Unsupervised Learning of Molecular Representations for Drug Development

Abstract

Representing molecules in a computer-interpretable way plays a crucial role in enabling the application of computational method to the field of chemistry and pharmaceutical drug development in particular. Recently, there has been a surge of interest in using machine learning to predict molecular properties such as the binding affinity to protein targets of interest or to generate molecular structures with desirable properties. However, as chemical entities are challenging to represent in an expressive and computer-interpretable way, much work in the field of cheminformatics has concerned itself with defining clever feature extractors, which encode the chemical graph structure in a uniform, fixed-sized, numerical manner. Recently Deep Neural Networks have shown great success in learning to extract meaningful features directly from raw data representations, outperforming hand-crafted feature extraction protocols and revolutionizing fields such as image analysis or natural language processing. Deep Neural Networks have also been directly applied on raw data representations of molecules such as their structural graph. However, the capabilities of this method in pharmaceutical drug development are usually limited by the scarcity of labeled data as their collection usually involves running expensive wet lab experiments. Unsupervised Learning, on the other hand, is a powerful machine learning strategy that enables the training of Deep Neural Networks without the need of labeled training data. In this thesis we discuss how Unsupervised Learning can be used to train powerful feature extractors on unlabeled chemical structures. We propose for different input representations of molecules (such as line notations, graphs and point clouds) novel methods to extract expressive representations. We show how those representations can efficiently be used as input for downstream molecular property prediction models or to generate novel molecules with desirable properties. Moreover, we discuss how certain symmetries of molecular representations are crucial to respect (e.g. permutation invariance of molecular graphs or rotation and translation invariance of molecular conformations) and develop novel methods particularly designed to extract invariant representations.

* [Your objective] Render this sentence from the abstract on molecular representations in Spanish: "Unsupervised Learning, on the other hand, is a powerful machine learning strategy that enables the training of Deep Neural Networks without the need of labeled training data." The lines that follow aren't needed for this exercise.

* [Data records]
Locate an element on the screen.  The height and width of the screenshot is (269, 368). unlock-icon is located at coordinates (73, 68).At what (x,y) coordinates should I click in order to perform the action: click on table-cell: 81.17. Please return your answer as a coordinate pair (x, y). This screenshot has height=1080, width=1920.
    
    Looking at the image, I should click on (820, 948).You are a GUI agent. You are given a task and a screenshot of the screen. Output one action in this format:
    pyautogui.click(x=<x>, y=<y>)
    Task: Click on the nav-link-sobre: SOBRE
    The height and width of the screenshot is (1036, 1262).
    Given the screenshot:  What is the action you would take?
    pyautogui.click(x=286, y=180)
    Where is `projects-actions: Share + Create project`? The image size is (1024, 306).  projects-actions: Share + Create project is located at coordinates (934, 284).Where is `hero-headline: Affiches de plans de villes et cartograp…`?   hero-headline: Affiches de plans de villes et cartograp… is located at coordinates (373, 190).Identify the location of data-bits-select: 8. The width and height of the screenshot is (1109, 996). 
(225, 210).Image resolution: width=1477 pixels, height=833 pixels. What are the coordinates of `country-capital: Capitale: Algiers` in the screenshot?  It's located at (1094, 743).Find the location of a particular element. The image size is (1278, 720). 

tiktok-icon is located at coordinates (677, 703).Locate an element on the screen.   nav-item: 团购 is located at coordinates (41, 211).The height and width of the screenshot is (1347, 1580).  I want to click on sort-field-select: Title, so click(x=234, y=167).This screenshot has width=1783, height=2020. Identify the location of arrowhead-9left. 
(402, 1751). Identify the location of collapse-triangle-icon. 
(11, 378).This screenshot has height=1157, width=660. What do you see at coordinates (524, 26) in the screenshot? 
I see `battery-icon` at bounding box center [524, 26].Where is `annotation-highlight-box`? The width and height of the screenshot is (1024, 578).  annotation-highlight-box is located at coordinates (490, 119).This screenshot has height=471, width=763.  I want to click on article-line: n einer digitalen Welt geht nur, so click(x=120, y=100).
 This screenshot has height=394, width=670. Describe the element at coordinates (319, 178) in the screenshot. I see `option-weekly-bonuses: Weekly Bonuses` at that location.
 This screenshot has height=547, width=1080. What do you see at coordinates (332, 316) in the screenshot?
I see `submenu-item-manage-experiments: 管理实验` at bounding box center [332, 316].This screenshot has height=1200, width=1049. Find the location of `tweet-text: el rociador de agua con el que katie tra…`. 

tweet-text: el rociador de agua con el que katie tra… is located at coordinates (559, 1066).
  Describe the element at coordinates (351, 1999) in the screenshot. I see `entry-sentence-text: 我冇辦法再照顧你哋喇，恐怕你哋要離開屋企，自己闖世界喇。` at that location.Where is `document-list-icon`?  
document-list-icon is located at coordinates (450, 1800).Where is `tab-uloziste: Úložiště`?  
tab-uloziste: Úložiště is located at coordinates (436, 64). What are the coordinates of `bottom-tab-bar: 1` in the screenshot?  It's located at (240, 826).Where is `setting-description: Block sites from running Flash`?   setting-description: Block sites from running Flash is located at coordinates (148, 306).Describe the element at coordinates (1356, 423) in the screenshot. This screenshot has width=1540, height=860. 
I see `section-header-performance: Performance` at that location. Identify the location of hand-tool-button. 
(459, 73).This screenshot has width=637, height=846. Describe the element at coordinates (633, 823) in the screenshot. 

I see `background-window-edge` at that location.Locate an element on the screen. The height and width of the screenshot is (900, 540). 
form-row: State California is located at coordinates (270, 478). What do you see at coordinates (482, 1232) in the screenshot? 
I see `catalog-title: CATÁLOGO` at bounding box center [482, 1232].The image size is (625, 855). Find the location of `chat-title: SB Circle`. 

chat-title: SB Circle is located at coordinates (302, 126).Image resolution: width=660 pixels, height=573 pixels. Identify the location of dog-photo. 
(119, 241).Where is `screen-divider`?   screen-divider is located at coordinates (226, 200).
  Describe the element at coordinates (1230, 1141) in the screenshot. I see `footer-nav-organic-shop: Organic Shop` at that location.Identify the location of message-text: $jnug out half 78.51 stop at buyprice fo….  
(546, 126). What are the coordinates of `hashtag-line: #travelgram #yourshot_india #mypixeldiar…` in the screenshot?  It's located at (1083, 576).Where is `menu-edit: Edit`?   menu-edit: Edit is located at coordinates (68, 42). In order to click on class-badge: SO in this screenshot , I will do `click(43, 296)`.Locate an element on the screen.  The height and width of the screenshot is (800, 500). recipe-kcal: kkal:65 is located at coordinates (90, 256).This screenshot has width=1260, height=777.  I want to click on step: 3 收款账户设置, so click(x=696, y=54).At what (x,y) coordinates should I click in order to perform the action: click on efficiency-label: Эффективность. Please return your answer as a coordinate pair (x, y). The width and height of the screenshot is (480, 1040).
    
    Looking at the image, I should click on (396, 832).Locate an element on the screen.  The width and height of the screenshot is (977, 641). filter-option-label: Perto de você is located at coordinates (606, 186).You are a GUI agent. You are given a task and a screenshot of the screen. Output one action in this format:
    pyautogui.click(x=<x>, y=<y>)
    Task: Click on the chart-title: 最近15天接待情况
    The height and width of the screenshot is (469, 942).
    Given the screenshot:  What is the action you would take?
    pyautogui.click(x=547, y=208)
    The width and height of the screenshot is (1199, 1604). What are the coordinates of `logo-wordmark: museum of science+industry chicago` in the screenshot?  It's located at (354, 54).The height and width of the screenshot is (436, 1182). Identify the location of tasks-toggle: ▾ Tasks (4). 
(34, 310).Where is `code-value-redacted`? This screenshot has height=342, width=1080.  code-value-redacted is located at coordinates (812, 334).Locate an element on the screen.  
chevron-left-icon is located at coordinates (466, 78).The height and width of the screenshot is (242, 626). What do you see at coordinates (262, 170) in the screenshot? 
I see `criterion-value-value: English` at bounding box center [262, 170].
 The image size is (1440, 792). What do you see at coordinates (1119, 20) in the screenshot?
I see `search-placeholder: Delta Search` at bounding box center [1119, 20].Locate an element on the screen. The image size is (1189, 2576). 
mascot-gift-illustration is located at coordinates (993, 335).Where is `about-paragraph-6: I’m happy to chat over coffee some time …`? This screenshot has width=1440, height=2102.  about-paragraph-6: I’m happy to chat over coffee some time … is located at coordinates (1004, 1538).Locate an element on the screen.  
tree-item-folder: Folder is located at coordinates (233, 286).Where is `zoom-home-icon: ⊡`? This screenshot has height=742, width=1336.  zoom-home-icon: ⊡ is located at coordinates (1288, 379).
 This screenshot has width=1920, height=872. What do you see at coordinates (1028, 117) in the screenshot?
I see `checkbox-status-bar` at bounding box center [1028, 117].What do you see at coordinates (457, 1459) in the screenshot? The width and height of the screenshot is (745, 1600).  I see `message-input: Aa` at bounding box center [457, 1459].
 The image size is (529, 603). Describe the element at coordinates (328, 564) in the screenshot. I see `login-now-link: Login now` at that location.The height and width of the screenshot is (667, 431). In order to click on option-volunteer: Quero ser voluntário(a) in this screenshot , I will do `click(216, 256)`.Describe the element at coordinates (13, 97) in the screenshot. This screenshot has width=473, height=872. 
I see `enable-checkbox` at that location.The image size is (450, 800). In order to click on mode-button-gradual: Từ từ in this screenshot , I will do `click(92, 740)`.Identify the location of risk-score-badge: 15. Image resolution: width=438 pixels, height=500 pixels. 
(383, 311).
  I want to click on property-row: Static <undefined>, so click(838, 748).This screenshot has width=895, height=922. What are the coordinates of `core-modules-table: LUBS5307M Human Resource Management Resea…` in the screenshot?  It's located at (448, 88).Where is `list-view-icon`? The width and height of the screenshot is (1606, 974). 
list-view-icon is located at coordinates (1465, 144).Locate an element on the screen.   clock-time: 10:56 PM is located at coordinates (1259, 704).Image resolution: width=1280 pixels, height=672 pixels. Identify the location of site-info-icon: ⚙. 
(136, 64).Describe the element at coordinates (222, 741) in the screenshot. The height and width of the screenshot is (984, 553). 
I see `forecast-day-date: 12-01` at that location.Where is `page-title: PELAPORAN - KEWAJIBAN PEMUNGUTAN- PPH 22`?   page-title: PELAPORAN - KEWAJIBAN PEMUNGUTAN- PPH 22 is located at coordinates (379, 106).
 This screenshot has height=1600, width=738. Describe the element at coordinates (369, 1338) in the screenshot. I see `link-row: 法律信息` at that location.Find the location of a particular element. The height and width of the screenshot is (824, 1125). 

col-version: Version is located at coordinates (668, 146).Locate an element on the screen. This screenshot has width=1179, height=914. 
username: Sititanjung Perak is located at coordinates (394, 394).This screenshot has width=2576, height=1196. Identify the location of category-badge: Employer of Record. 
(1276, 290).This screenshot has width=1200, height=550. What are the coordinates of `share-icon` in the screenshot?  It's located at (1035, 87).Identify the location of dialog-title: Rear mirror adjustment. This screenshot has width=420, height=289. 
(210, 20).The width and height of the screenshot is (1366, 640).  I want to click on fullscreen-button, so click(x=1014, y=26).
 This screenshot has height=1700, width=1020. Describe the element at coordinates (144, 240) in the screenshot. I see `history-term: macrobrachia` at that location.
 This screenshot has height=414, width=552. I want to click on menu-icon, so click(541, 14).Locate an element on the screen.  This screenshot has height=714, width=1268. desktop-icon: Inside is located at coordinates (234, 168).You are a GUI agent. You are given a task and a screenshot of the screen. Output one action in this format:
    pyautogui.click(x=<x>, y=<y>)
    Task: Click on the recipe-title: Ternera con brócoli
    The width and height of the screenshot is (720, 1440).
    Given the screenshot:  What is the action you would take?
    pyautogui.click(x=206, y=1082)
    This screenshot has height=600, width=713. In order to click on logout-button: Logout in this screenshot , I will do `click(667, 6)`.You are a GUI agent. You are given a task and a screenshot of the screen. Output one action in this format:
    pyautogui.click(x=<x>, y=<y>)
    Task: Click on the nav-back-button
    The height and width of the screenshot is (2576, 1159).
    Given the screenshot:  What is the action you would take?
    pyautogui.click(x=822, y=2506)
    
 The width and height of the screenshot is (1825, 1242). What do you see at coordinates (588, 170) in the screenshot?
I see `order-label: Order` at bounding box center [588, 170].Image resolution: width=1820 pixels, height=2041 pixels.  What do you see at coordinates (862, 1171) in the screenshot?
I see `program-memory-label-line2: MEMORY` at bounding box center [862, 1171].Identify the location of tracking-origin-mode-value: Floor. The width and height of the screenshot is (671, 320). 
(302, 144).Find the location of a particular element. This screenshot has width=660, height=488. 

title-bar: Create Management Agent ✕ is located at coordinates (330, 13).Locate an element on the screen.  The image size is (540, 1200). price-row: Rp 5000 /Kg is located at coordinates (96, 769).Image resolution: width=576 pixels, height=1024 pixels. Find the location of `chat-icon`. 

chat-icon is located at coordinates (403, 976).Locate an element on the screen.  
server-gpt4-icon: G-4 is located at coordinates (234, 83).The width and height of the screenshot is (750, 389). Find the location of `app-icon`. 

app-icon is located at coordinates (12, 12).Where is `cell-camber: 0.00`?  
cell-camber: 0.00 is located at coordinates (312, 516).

* [Task solution] El aprendizaje no supervisado, por otro lado, es una potente estrategia de aprendizaje automático que permite entrenar redes neuronales profundas sin necesidad de datos de entrenamiento etiquetados.